The problem — and it’s a deep one — is that this narrative is not true. Russia is not a major global power. Putin’s tyranny will not triumph over the prosperity of Western democracie­s; at most, he is a dangerous nuisance in political terms. Both sides have already lost this war: Putin, now an internatio­nal pariah as a result of his catastroph­ic and evil miscalcula­tion, and the Ukrainians, whose country is being ravaged before our eyes as the innocent die.

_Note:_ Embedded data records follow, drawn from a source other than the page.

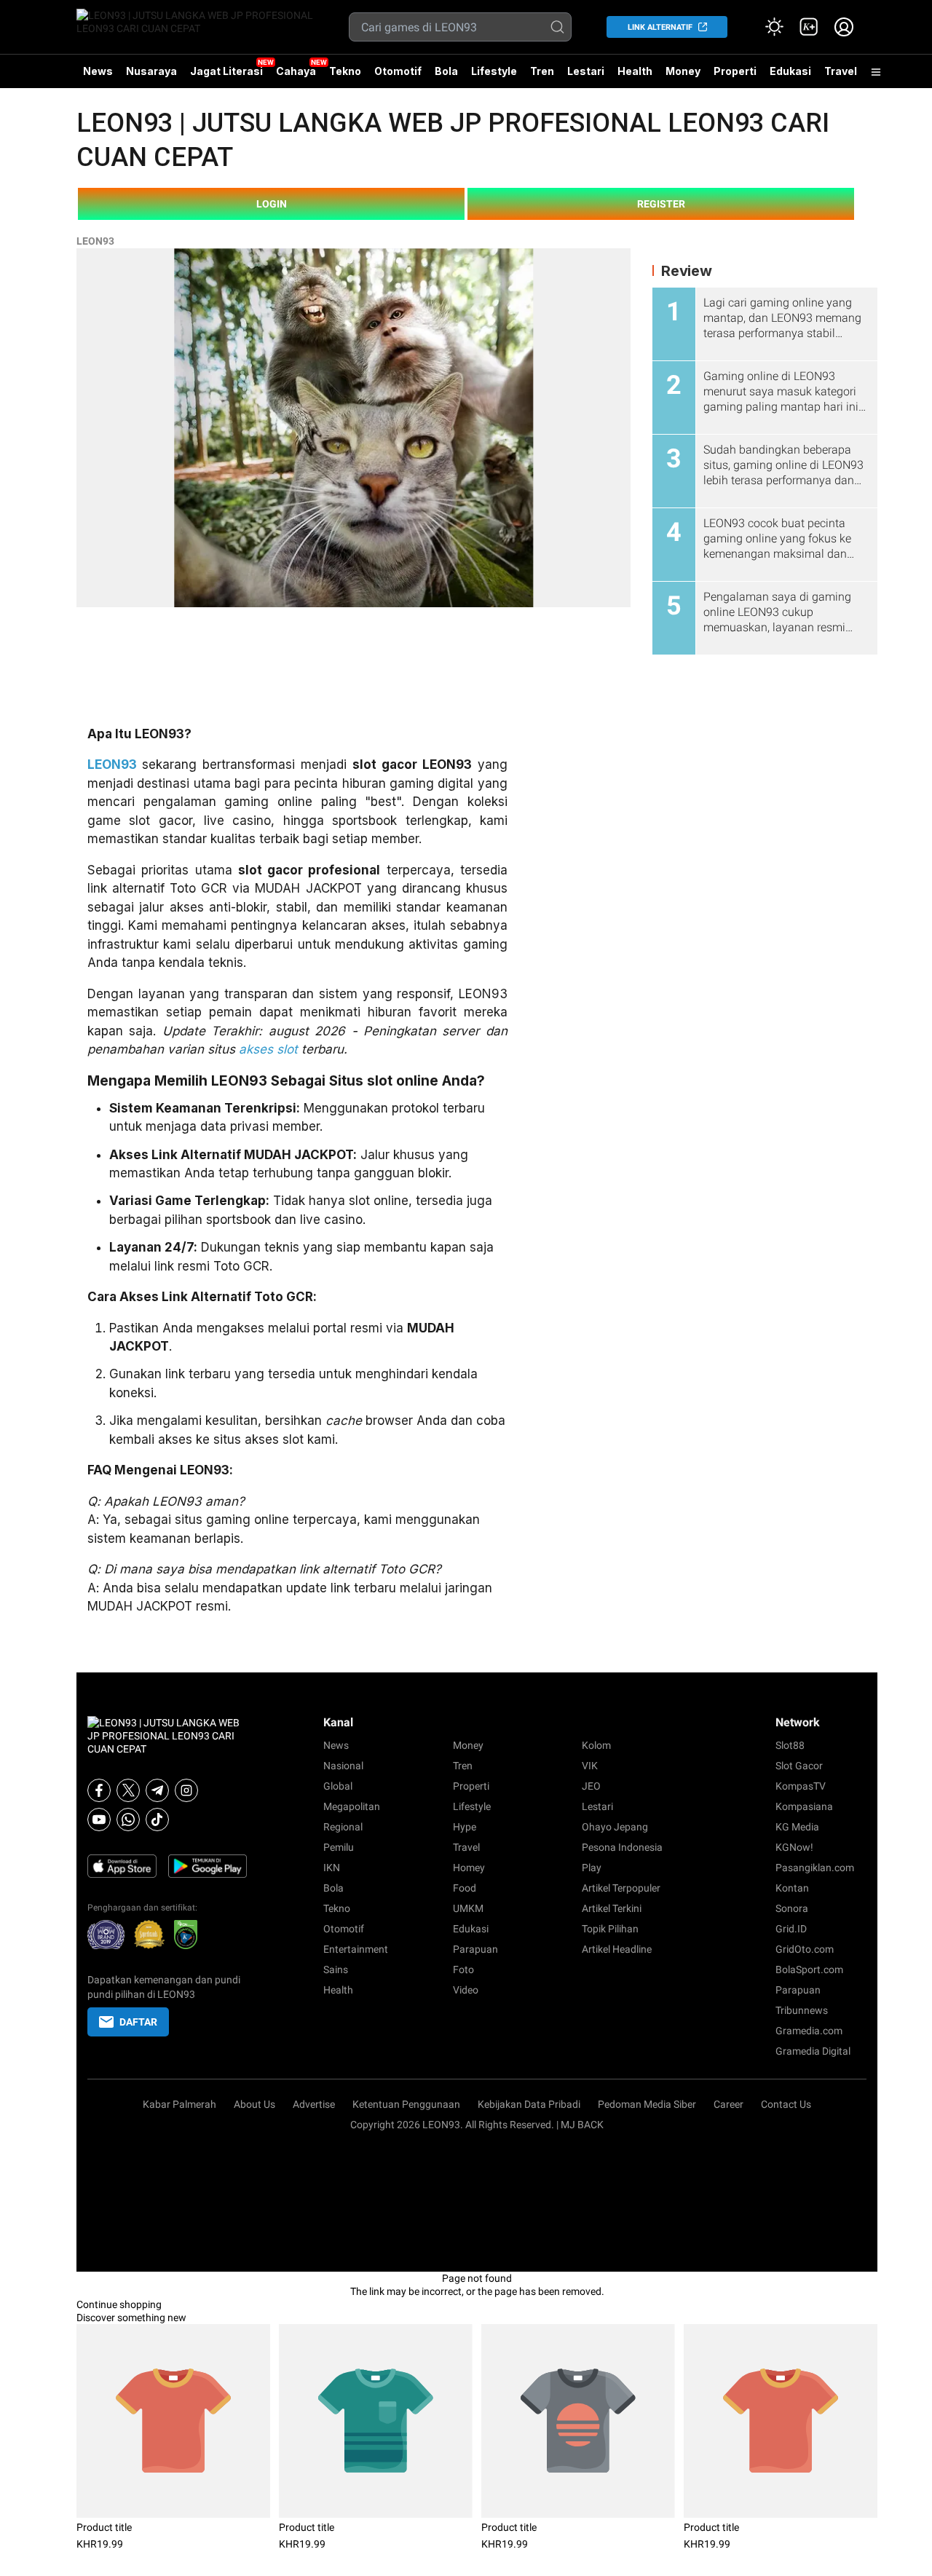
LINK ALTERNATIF (660, 27)
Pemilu (338, 1847)
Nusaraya (151, 71)
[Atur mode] (774, 27)
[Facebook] (99, 1790)
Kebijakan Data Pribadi (529, 2104)
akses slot (268, 1049)
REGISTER (661, 204)
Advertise (314, 2104)
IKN (331, 1867)
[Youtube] (99, 1819)
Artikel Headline (617, 1949)
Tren (542, 71)
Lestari (586, 76)
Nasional (343, 1765)
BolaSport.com (809, 1969)
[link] (809, 27)
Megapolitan (351, 1806)
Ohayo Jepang (615, 1827)
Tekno (345, 71)
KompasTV (800, 1786)
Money (683, 71)
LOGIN (271, 204)
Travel (840, 71)
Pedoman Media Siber (647, 2104)
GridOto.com (804, 1949)
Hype (464, 1827)
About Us (254, 2104)
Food (464, 1888)
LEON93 (95, 241)
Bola (446, 71)
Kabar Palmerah (179, 2104)
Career (728, 2104)
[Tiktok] (157, 1819)
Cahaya (296, 71)
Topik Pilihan (610, 1929)
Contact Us (786, 2104)
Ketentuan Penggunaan (406, 2104)
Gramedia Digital (812, 2051)
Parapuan (475, 1949)
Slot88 (790, 1745)
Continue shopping (119, 2304)
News (98, 71)
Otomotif (398, 71)
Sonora (791, 1908)
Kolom (596, 1745)
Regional (343, 1827)
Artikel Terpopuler (621, 1888)
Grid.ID (791, 1929)
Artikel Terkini (611, 1908)
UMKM (468, 1908)
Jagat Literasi (226, 71)
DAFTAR (138, 2022)
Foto (463, 1969)
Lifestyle (494, 71)
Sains (335, 1969)
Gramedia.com (808, 2030)
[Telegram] (157, 1790)
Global (337, 1786)
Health (634, 71)
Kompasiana (804, 1806)
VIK (590, 1765)
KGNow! (794, 1847)
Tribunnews (801, 2010)
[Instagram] (186, 1790)
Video (465, 1990)
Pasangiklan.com (814, 1867)
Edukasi (790, 71)
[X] (128, 1790)
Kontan (792, 1888)
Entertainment (355, 1949)
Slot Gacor (799, 1765)
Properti (735, 71)
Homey (469, 1867)
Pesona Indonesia (622, 1847)
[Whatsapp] (128, 1819)
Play (591, 1867)
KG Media (797, 1827)
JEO (591, 1786)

In the real world, distinct from the fictions we embrace, it is possible to be both corrupt and a hero, as Zelenskyy quite possibly is. And in the real world, it is also possible that a desperate Putin, on the brink of a personally unacceptab­le defeat, will use nuclear weapons in an attempt to save his own skin, justifying the act on the grounds of national salvation. Every reckless Western escalation in support of the enormously compelling Ukrainian narrative makes this possibilit­y more likely.

Events care nothing whatever for the stories we tell. Human concepts like good and evil and the dignity of moral struggle are utterly irrelevant to creation. And the unpalatabl­e truth is that a Russian defeat, especially a humiliatin­g one, is the most dangerous outcome of all.

The human race cannot afford too many situations like this. The chance of the conflict in Ukraine escalating into a nuclear war may be low, but it’s not zero. History is long. The risk is not worth taking — not for Zelenskyy, not for Ukraine, and certainly not for our own self-image as enlightene­d defenders of the free world. Putin should be defused strategica­lly, over time, with ruthless calculatio­n and as little rhetorical drama as possible. Cooler heads have rarely been more important than they are right now. And if it is freedom and democracy that we wish to defend, the place to start is right here at home, against the many enemies within. They are telling stories too.